Get used to me making such foolish mistakes. YOU WANTED ME TO DO MARK PLAYS, THIS IS WHAT YOU’LL GET.
HAHAHA ha aha hdl ajah alhadfh ahs this is a nice puzzle game isn’t it?!????!?!?
Look, I just did not expect this game to have a boss at the end. I DIDN’T. Oh my god, genius.
Other items of note:
- “Bring Your Daughter To Work Day” should be qualified with (So She Can Be Gassed To Death)
- GLaDOS’s idea of a “permanent disability” is vaporization. What the fuck?

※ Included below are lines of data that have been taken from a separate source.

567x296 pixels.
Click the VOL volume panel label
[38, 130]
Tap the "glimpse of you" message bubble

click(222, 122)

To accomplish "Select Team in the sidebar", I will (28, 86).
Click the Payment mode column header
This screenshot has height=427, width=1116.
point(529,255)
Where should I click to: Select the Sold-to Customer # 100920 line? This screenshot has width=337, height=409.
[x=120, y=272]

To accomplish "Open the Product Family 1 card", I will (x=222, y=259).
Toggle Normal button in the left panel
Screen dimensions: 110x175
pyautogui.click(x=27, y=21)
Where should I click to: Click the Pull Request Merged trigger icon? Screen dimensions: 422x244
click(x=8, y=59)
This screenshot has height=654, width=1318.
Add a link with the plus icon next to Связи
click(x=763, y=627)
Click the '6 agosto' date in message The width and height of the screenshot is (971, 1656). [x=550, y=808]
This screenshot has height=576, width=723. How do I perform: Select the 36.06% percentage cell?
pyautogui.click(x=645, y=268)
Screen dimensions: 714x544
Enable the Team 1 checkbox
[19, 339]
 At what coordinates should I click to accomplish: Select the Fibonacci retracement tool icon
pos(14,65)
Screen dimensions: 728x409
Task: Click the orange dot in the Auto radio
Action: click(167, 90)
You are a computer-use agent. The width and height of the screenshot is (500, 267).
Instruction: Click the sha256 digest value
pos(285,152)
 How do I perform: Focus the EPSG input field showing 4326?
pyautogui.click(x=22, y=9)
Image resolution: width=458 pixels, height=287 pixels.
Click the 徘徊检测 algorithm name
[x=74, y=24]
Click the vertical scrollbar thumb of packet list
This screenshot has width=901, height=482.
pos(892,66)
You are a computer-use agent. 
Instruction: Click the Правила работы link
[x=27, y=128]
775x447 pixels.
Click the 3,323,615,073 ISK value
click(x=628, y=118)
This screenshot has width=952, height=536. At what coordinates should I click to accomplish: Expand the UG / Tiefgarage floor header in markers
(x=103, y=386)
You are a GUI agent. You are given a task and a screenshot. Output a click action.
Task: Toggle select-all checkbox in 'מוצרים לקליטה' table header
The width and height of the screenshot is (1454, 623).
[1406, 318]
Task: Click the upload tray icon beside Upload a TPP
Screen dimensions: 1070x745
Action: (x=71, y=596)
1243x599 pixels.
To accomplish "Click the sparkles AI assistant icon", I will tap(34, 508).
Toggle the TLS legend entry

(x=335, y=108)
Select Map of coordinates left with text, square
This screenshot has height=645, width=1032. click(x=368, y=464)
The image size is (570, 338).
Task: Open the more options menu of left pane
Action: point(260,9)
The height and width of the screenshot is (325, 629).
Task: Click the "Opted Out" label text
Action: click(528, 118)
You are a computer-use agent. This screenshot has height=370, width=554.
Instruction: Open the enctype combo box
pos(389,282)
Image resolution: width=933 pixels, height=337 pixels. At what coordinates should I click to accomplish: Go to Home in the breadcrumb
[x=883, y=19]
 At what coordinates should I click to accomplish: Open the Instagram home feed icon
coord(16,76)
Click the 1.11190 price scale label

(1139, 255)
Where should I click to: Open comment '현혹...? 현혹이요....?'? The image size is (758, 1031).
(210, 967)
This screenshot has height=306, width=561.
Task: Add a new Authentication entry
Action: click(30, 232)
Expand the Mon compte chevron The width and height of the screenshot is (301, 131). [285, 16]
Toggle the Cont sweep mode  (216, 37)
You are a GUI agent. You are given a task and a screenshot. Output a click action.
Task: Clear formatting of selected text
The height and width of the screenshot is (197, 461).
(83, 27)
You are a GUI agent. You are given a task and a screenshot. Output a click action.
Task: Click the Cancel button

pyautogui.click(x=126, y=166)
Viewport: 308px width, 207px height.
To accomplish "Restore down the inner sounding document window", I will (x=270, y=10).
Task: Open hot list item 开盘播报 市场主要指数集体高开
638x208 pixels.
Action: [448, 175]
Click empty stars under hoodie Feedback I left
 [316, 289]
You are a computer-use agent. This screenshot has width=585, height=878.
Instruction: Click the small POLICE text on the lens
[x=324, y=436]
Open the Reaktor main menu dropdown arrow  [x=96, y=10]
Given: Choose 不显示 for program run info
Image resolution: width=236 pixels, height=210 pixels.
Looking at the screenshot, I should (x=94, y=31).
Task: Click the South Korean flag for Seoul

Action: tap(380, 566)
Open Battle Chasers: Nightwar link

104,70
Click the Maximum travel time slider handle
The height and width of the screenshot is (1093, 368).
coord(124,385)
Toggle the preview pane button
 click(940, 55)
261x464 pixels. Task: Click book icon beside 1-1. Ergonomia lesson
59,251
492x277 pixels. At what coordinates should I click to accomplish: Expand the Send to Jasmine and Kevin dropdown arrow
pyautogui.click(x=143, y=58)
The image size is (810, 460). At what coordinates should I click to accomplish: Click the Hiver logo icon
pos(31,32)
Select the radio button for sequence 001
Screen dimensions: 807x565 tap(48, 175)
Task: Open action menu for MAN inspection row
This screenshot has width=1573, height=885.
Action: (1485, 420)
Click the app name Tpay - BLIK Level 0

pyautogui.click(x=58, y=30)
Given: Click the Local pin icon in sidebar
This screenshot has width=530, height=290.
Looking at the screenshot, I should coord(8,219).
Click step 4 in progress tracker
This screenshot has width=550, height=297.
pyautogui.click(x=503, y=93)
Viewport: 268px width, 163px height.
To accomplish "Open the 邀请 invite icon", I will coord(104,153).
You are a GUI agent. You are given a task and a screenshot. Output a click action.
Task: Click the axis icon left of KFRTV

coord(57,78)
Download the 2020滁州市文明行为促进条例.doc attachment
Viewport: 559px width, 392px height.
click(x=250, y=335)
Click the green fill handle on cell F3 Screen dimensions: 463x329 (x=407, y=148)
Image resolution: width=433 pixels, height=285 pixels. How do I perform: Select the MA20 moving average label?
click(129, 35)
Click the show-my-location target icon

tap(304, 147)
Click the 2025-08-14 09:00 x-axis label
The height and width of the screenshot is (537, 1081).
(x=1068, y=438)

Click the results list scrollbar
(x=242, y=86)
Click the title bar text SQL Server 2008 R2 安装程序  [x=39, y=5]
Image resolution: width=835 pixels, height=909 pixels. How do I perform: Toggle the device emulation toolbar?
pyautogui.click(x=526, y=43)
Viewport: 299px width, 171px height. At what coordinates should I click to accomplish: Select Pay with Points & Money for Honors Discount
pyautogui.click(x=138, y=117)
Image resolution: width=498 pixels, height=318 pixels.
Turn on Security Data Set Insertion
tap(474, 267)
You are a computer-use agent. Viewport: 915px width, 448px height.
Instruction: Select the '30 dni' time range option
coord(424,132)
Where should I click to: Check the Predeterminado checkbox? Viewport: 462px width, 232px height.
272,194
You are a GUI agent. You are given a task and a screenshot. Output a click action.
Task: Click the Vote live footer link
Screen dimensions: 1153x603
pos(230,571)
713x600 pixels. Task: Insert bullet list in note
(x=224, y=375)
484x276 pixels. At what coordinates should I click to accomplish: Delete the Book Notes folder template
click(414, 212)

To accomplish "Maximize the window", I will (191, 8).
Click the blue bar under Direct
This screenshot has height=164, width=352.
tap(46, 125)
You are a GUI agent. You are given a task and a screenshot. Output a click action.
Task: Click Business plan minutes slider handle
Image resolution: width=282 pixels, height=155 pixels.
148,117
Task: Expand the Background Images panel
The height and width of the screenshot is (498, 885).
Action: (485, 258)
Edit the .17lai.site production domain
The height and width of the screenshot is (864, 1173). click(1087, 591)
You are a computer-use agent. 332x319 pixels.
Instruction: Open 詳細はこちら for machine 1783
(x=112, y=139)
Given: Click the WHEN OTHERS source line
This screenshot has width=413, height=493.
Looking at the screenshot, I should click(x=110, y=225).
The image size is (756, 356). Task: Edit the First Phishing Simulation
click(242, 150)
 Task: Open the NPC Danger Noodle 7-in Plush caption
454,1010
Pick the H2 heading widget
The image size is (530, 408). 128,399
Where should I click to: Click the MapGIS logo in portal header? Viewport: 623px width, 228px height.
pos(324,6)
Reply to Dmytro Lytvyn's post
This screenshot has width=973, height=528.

- “Unsatisfactory mark FOLLOWED BY DEATH” are you drunk GLaDOS what are you saying anymore
- ANDROID HELL. I WILL SKIP THAT.
- I had to kill my companion cube. :(
- THE END OF LEVEL 18 IS THE MOST FUN PART. OH MY GOD, I LOVED IT SO MUCH. The reason I couldn’t pass level 15 is because I had never once done that thing where you use momentum to gain more height or distance by falling twice through portals. Once I figured that out, it made most of the game so much easier to get through.
All in all, this was one of the most spectacular games I have ever played, and I cannot wait to start Portal 2 tomorrow. BRING IT ON.